In den Katakomben wurde Hoeneß zuerst gefragt: „Haben wir heute wieder die Dusel-Bayern erlebt?“ Das Problem an der Sache: Die absolut nachvollziehbare Frage stammte von einem Reporter in Diensten des vereinseigenen „fcb.tv“, einem kostenpflichtigen Fernsehangebot auf Bayerns Homepage. Und von einem Mitarbeiter, den der Rekordmeister selbst bezahlt, wollte sich Hoeneß eine derartige Frage nicht gefallen lassen! „Sie sind wirklich vom fcb.tv?“, fragte der sichtlich erstaunte Hoeneß und fügte dann an: „Sie müssen sich in der nächsten Woche einen neuen Job suchen!“ Hoeneß als Scharfrichter, der das Arbeitsrecht aushebelt? Wie blank müssen die Nerven liegen beim Bayern-Manager?

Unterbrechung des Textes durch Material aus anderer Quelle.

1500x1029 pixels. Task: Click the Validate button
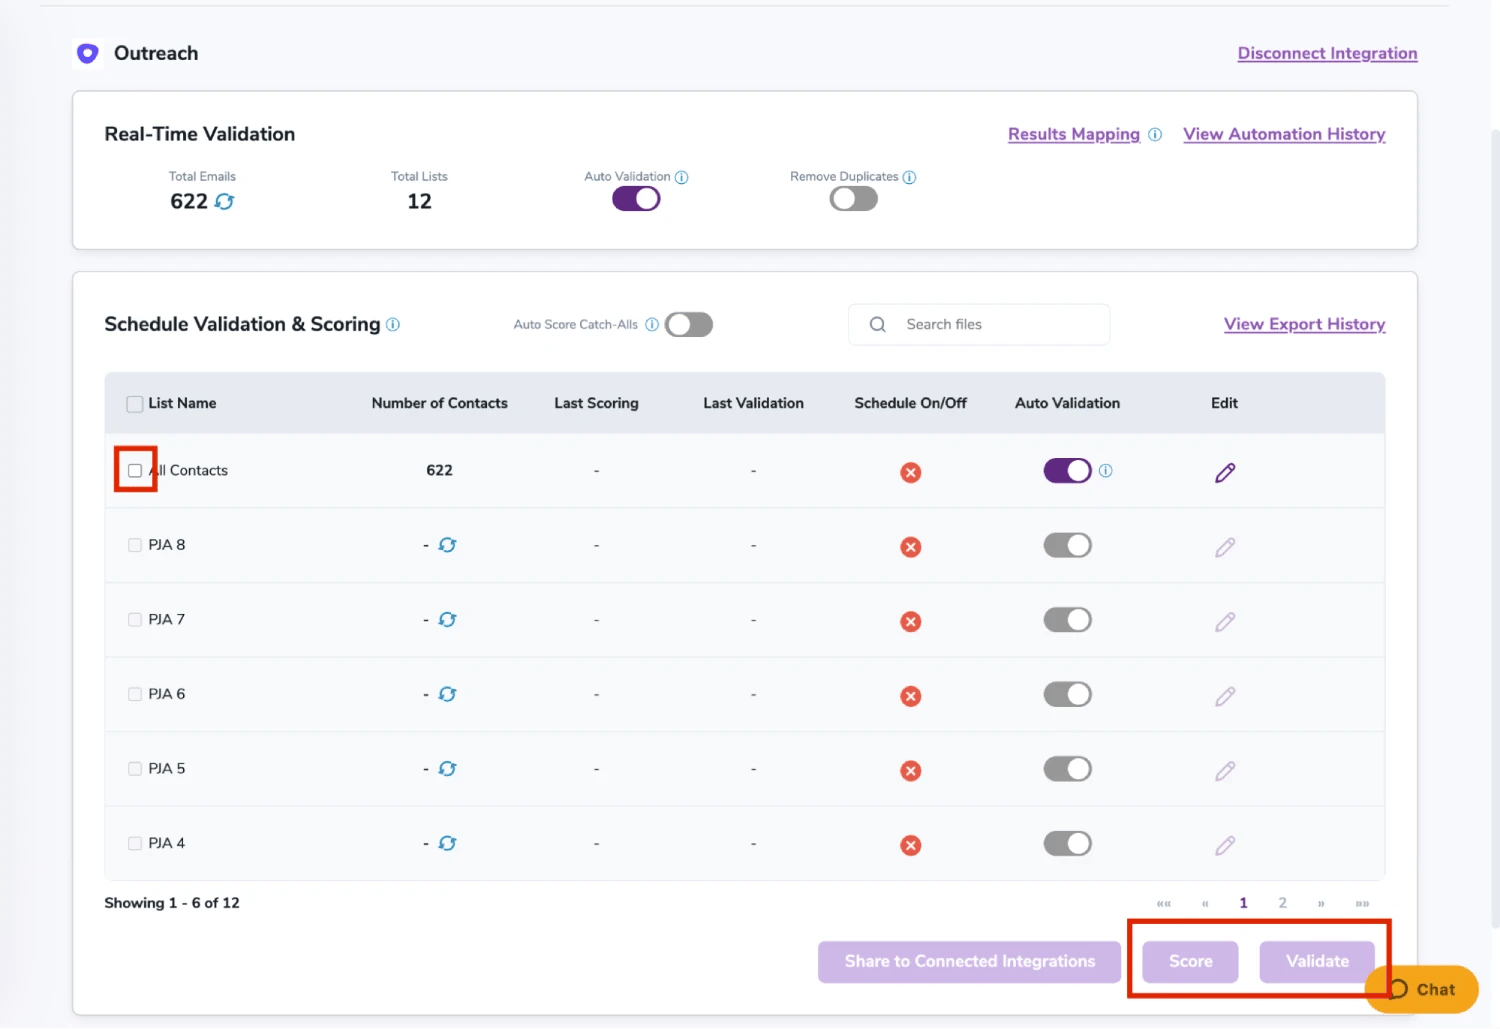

Der junge Reporter, erstmals für den hauseigenen TV-Kanal im Einsatz, reagierte geschockt. Hoeneß meinte etwas später: „Wenn es die siebte Frage gewesen wäre, hätte ich das verstanden. Aber vom eigenen Reporter diese Frage zuerst gestellt zu bekommen, das ist hirnverbrannt.“
Wird der „hirnverbrannte“ Reporter also tatsächlich gefeuert? Mediendirektor Markus Hörwick sagte zur AZ: „Eigentlich war ein Reporter aus München vorgesehen, der ist aber krank geworden. Die Produktionsfirma, die fcb.tv für uns produziert, hat für ihn einen Ersatz in Karlsruhe gebucht. Zu einem weiteren Einsatz wird es für den jungen Mann wohl nicht kommen.“ Um eine Entlassung handelt es sich somit nicht, doch die Karriere des freien Mitarbeiters bei fcb.tv ist beendet.
Hat die neue Dünnhäutigkeit Einzug gehalten? Manchmal könnte fast der Eindruck entstehen, der FC Bayern hätte am liebsten die zuletzt während Olympia von den Chinesen so oft zitierte „größtmögliche Pressefreiheit“ – also eine eingeschränkte. So verbittet sich Trainer Jürgen Klinsmann, länger als drei Minuten lang fotografiert zu werden. So wurde „Sport-Bild“-Reporter Raimund Hinko vor zwei Wochen mit einem Hausverbot bei Klinsmann-Presserunden belegt, weil der Coach nicht mit Mitarbeitern einer Zeitschrift an einem Tisch sitzen mag, die ihn seit Wochen hart angeht. Und nun die Vor-Zensur im Klub-TV.